As is the custom of ultimate frisbee players, we enjoy games of all sorts. In Riverside, several of us would gather together on a Friday night to amuse ourselves with antics of Telephone Pictionary, Things, and whatever other items catch our fancy. Anyway, sometime in April, Ben and Kim Rose held a game night at their apartment. Naturally, I made an appearance. After throwing on a pair of shorts, a Guinness shirt, and, of course, my converse, I quickly swung by a local grocery store to pick up a case of Dos Equis. I walked into the apartment, surveyed the scene of all the individuals, Ben, some guy I didn't know, Max, two girls I didn't know, Kim, oooh, who is that cute red head... Some quick introductions were made. Wait...seriously, the cute redhead's name is Jameson, like the Irish whiskey. Nah....So, a Telephone Pictionary game ensued, pictures were drawn, phrases written, and perspectives taken. Wow, that cute redhead can draw too. Wait...she's talking to me. Quiet inner monologue. Pay attention.
"Are you related to Pavlov?", she asks.
"Umm...no." I stammer. 'Way to be slick' my inner monologue snickers.
"Oh, 'cuz you sure can make a bitch drool".
'Snap', states my inner monologue. 'She's got great humor, beautiful hair, and, that rack...'
"That's awesome," I respond.
'Smoooooth....Her pickup lines are as awesome as your jokes. Roy will love her. Good luck. You're on your own. I'm going out for ice cream...' *poof*....

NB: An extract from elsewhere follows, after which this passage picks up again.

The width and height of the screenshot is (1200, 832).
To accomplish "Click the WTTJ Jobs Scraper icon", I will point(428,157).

Anyway, being the outgoing individual that I am, game night ended, I left without further discussion. I later planned my strategy. I continuously showed up for ultimate every single night, waiting for Kim in order to get the scoop on her sister. Needless to say, Kim apparently had internship applications or some such thing that prevented her from coming to ultimate for two weeks. I got restless, and I swapped my strategy to stalker mode. What better way to stalk than Facebook. How common could the name Jameson be? Ta-da! There she is. I don't remember if this was my first message to her, but it definitely reflects our initial conversations...
Conor to Jameson: "Math pickup line: I wish I was your derivative so I could lie tangent to your curves"

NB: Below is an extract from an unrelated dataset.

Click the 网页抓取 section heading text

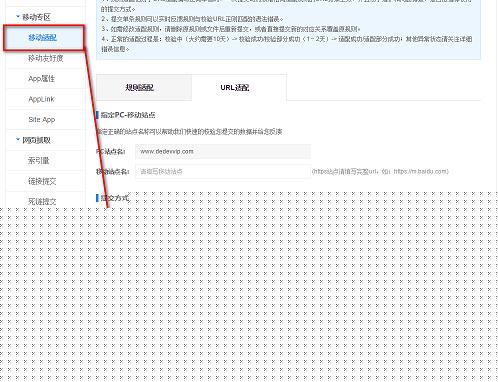(36, 140)
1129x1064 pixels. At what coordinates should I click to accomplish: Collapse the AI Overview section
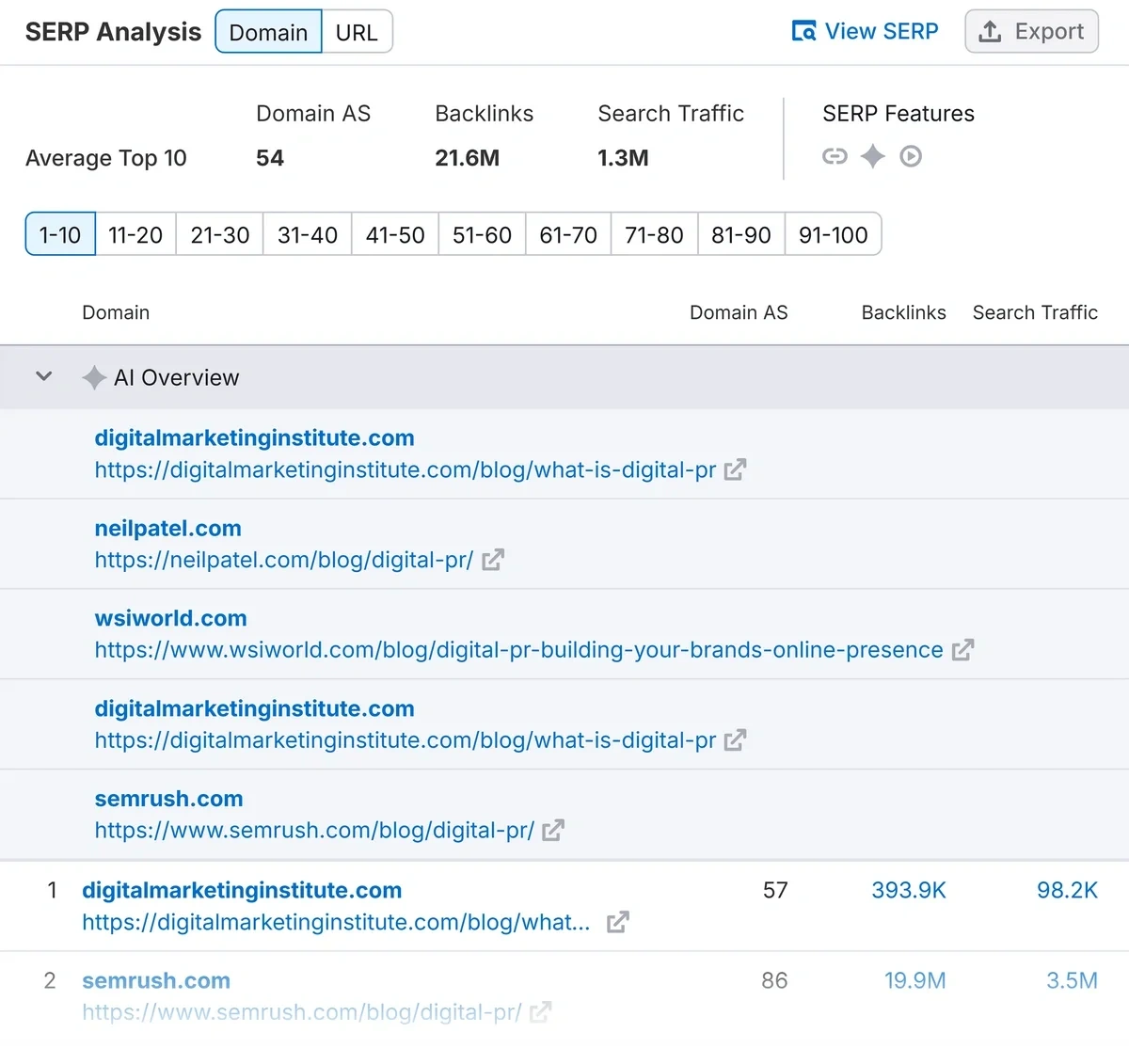pos(43,376)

Continual Facebook messages back and forth, eventual meeting with Jameson and Paula, and an uncomfortable pirate joke on my part...and, *bam*, I built up the nerve to ask her out on a date.
(The following is not verbatim, but gets the gist of the conversation...)
"Hey, Jameson, would you like to go to dinner and get some drinks sometime?"
"I'd love to, but I have midterms coming up. Maybe some other time"
"Sure. Godo luck with midterms." (Was the sound of dejection too loud in my voice?).
"I'm sure, I can find some time. How about Friday?"
"That sounds great!"
'What did I miss during my ice cream break? Whoa, cowboy, didn't you see Swingers? Act non-chalant. And quit jumping up and down!!!'
A day or two before our date, Jameson calls.
"I can't go on a date with you. I have the shingles."
"Oh, I understand", I stated.
A quick response from the inner monologue. 'Shingles? I thought that was eradicated with smallpox? You have netflix, right? You should rent Swingers? Maybe you can learn a thing or two about dating hot girls.'
"I'll call you later. It was good talking to you," she stated.
"You too. I'll talk to you later."
And she did actually call. On May 1st, we went out for some Thai food, drinks (randomly running into 2 previous guys she had gone on dates with), and then, after being snookered, back to hang out and throw knives. Yes, that's right, throwing knives. What more could a guy ask for?